Torch implementation of neural style algorithm

MIT License

18.31k stars 2.7k forks source link

Question: How does this avoid pixel values outside of range #433

Open ghost opened 6 years ago

ghost commented 6 years ago

I was wondering how this avoids having the optimization steps push the image pixel values outside of the valid rbg range

edit: i was playing with implementing my own and noticed that a clamp inside the optimization caused the loss to explode, reason why im asking

htoyryla commented 6 years ago

What range did you clamp to? Neural-style reads images in as 0..255 range and then subtracts the mean pixel values {103.939, 116.779, 123.68}.

ghost commented 6 years ago

followed this tutorial http://pytorch.org/tutorials/advanced/neural_style_tutorial.html so 0-1, but vgg they reference is trained 0-1

if you leave that clamp in and train past the default iteration count, the loss goes nuts.
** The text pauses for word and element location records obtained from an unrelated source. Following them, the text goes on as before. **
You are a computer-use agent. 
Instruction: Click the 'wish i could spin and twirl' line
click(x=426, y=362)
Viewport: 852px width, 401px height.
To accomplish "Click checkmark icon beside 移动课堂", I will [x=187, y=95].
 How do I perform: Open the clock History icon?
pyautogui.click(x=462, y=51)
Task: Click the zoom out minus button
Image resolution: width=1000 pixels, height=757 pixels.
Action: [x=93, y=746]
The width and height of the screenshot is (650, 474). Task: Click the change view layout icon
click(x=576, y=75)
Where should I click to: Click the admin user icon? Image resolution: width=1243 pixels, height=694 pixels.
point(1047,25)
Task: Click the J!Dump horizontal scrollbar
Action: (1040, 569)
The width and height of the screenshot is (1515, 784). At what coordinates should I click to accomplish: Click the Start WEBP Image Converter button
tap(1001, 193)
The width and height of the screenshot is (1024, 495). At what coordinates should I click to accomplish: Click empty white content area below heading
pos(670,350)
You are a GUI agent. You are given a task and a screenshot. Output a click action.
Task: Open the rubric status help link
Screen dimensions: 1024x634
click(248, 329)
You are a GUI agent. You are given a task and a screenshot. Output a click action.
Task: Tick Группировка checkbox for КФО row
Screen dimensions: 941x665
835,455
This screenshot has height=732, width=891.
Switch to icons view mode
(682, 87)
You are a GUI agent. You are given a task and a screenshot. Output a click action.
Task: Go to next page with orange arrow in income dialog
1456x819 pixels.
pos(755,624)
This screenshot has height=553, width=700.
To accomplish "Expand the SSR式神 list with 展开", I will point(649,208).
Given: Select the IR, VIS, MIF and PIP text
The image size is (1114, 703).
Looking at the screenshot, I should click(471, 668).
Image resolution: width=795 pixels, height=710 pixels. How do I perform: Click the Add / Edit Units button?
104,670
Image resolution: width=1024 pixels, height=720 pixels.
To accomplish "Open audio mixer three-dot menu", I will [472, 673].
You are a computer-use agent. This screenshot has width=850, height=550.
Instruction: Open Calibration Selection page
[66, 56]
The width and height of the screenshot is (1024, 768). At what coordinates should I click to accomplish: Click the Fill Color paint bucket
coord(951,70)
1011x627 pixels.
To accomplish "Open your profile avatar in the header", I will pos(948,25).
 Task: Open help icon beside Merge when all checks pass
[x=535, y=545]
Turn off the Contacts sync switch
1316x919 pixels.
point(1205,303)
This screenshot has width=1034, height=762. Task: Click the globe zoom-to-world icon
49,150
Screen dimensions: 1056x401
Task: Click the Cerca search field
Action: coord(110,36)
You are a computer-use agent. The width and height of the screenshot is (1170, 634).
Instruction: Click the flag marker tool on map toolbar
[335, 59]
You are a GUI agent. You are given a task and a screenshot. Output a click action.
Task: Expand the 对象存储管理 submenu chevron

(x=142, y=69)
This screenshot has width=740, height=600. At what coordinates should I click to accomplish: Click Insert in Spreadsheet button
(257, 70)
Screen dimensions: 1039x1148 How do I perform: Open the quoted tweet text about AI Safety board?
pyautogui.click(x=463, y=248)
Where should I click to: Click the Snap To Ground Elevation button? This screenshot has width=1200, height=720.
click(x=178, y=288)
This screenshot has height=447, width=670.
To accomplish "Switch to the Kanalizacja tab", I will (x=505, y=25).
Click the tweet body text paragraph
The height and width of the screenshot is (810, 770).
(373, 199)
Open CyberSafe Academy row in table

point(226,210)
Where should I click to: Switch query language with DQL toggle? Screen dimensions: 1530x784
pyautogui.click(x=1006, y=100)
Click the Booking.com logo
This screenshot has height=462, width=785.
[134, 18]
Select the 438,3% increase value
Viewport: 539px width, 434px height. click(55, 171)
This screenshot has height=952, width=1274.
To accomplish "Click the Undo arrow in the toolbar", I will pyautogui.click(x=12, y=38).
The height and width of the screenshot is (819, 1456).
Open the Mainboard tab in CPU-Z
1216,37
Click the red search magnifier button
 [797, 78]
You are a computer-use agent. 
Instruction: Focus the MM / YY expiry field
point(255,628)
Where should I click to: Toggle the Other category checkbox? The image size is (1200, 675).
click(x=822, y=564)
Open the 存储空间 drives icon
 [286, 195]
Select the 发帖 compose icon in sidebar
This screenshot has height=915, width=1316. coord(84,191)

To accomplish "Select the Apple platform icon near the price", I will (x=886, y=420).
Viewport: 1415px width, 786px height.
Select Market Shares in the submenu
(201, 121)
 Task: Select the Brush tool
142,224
I think this is an effect of the clamp not being part of the adam optimizer step

edit: is it enough to subtract from image net mean and just clamp result? Is that all this does?

htoyryla commented 6 years ago

Are you talking about this neural-style by @jcjohnson or the pytorch neural-style tutorial? Here, clamping to 0..1 makes no sense, as the pixel values probably range between -100 and 100 and even more.

The pytorch code is different. I've seen the tutorial, the explanation of the process is good but don't know if anyone here is so familiar with that implementation.

ghost commented 6 years ago

Ah, sorry for being unclear, I meant the clamping in the neural style tutorial.

So it seems that this neural style subtracts the data set mean from the incoming images, doesn't clamp during the optimizations, and when saving, adds back the mean and then clamps between 0 and 255, correct? No oddities like regularizing the pixel values or anything?

htoyryla commented 6 years ago

So it seems that this neural style subtracts the data set mean from the incoming images, doesn't clamp during the optimizations, and when saving, adds back the mean and then clamps between 0 and 255, correct?

That's how it looks like from the code, except that there is a TV regularization layer at the bottom of the network. You can adjust the regularization by -tv_weight, and remove the layer by setting this to 0.